Он согласился встретиться с Хейзел на месте, хотя предложил заехать за ней. Они не виделись с того путешествия на лодке, и в последующие два дня он не думал больше ни о чем. С тех пор его мозг работал круглые сутки, а мысли вращались вокруг Хейзел. Он думал о прикосновении ее губ, о том, как она выглядела в его одежде, о ее смехе, о том, как доверяла ему, о ее вкусе — боже милостивый, ее вкус! Ему едва удавалось быть полноценным членом общества, да и то за счет огромного количества кофе и холодного душа, который он принимал дважды в день.
Но оба были заняты. Ноа подвернулось несколько неожиданных туров под конец сезона, к тому же он пытался привести в порядок планы по аренде домов, а Хейзел занималась выкладкой книг «страшного сезона», как она их называла.
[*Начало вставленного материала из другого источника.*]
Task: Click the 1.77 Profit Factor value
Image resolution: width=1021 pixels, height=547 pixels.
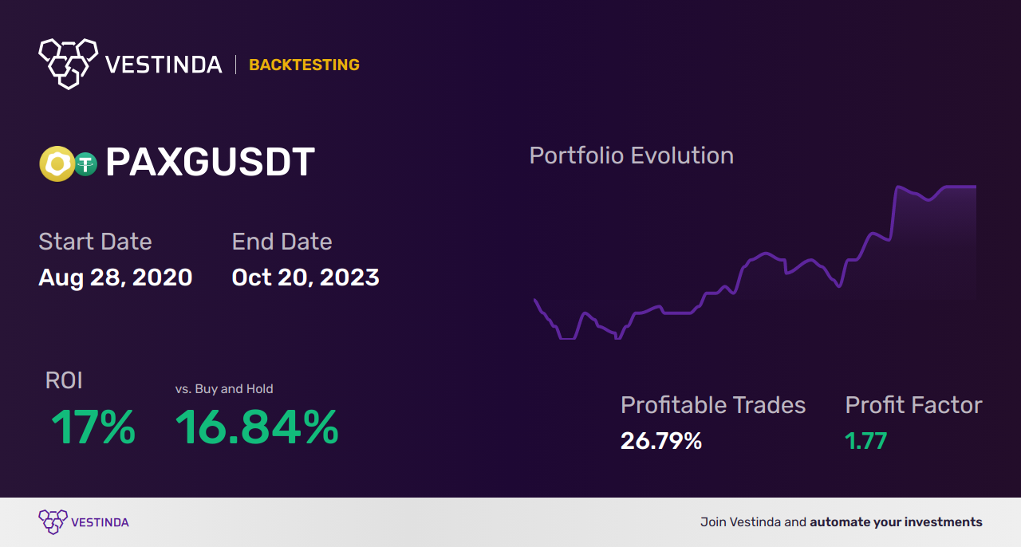Action: [866, 441]
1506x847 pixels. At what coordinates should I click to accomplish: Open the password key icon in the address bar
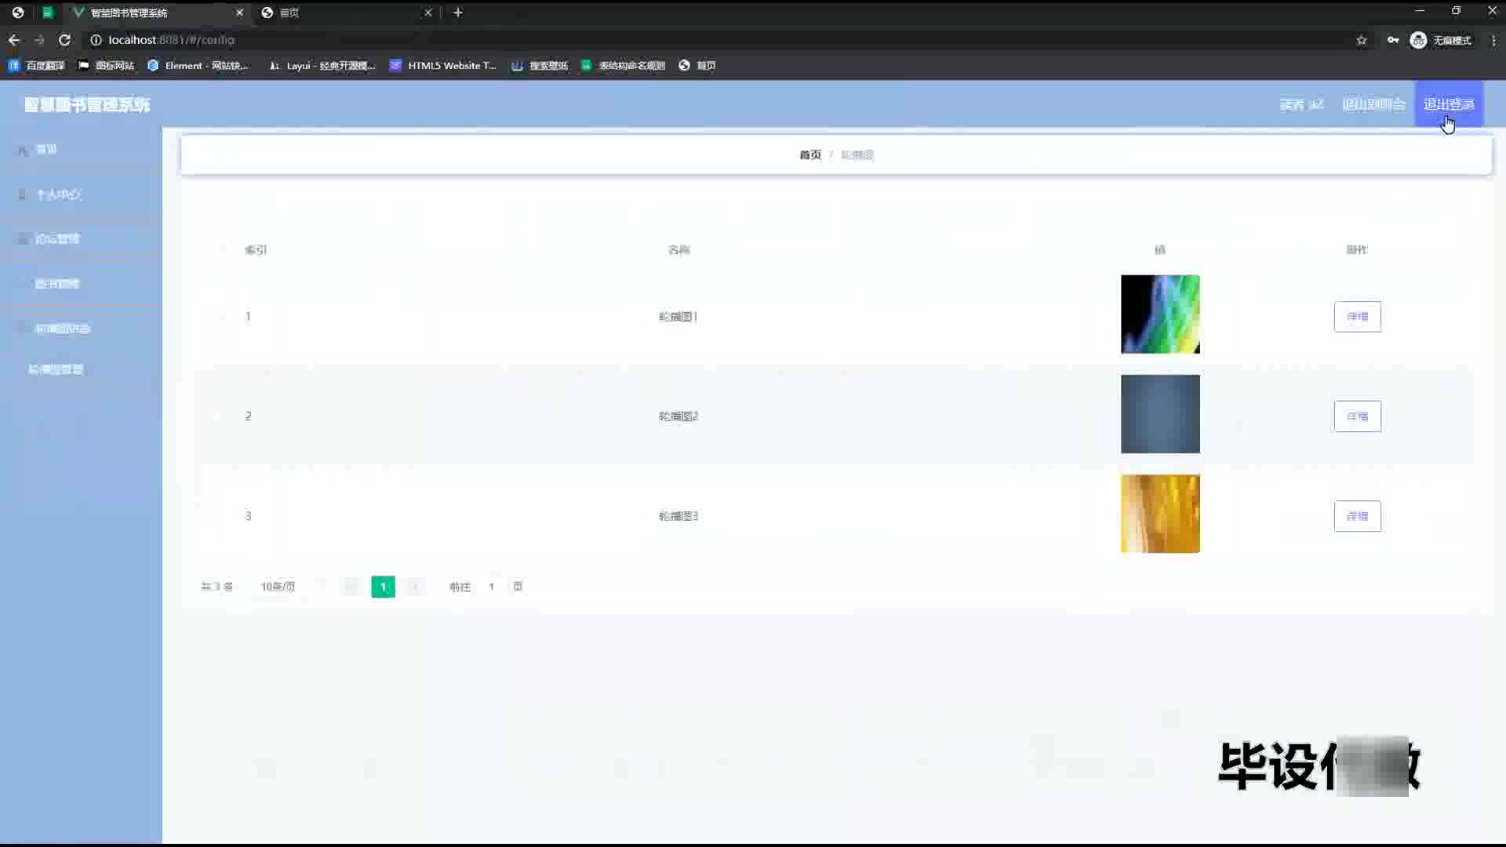(x=1393, y=40)
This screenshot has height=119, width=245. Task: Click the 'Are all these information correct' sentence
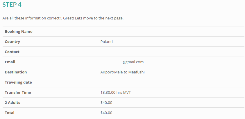pos(63,18)
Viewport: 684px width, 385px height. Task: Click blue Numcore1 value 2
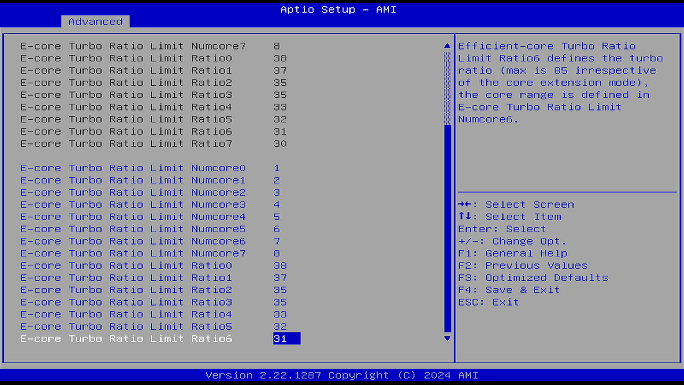click(x=277, y=180)
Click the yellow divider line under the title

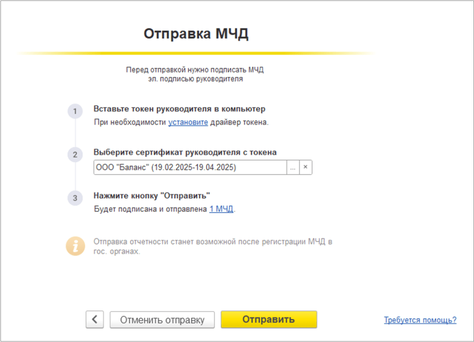click(x=196, y=54)
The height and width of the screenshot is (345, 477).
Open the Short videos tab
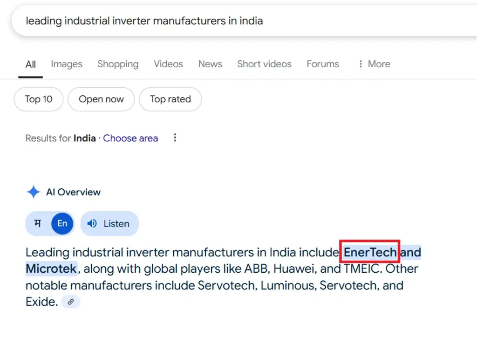coord(264,64)
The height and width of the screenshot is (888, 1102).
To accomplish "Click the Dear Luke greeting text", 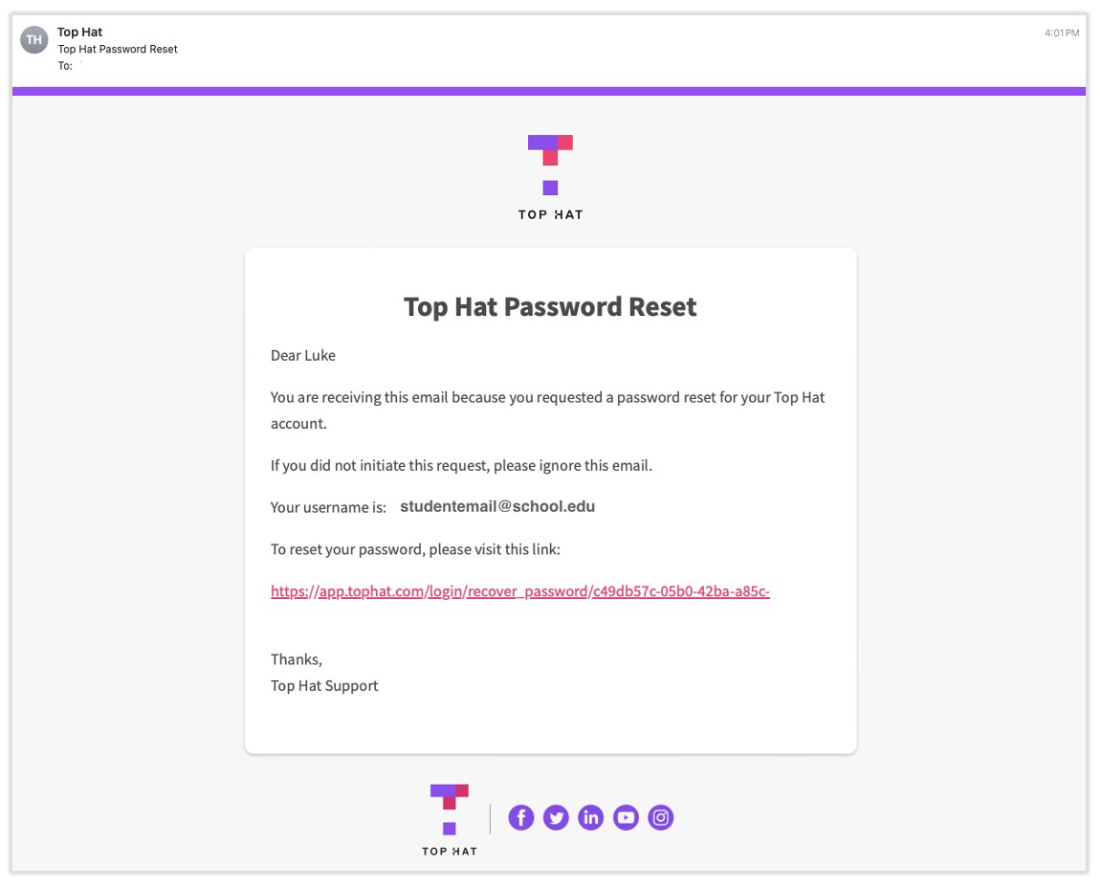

Казалось совершенно неуместным прийти к кому-то на работу и признаться там в любви. Хотя у Логана все получилось…
Поэтому Ноа и предложил подвезти ее до места вечеринки и надеялся, что они смогут поговорить по дороге, но Хейзел сорвала и этот план. Она настояла на встрече сразу в баре. Теперь все важные признания придется отложить до завершения праздника. Он оглядел зал, пока шел к столу. Пока здесь и праздника-то никакого не было.
— Всем привет.
— Привет, Ноа! — улыбнулась Джинни. — Мы как раз о тебе говорили.
— Ой-ой. — Его взгляд упал на сияющее лицо Хейзел, и она усмехнулась.
— Хейзел рассказывала нам о том, как ты спас ей жизнь, — сказала Энни, вскинув бровь. — На редкость душещипательная история.
Ноа улыбнулся, не отрывая взгляда от лица Хейзел:
— А, вон оно что. Да, хороший был день.
Щеки Хейзел залились румянцем, и Ноа не сомневался, что услышал стон Логана, но не удостоил друга взглядом.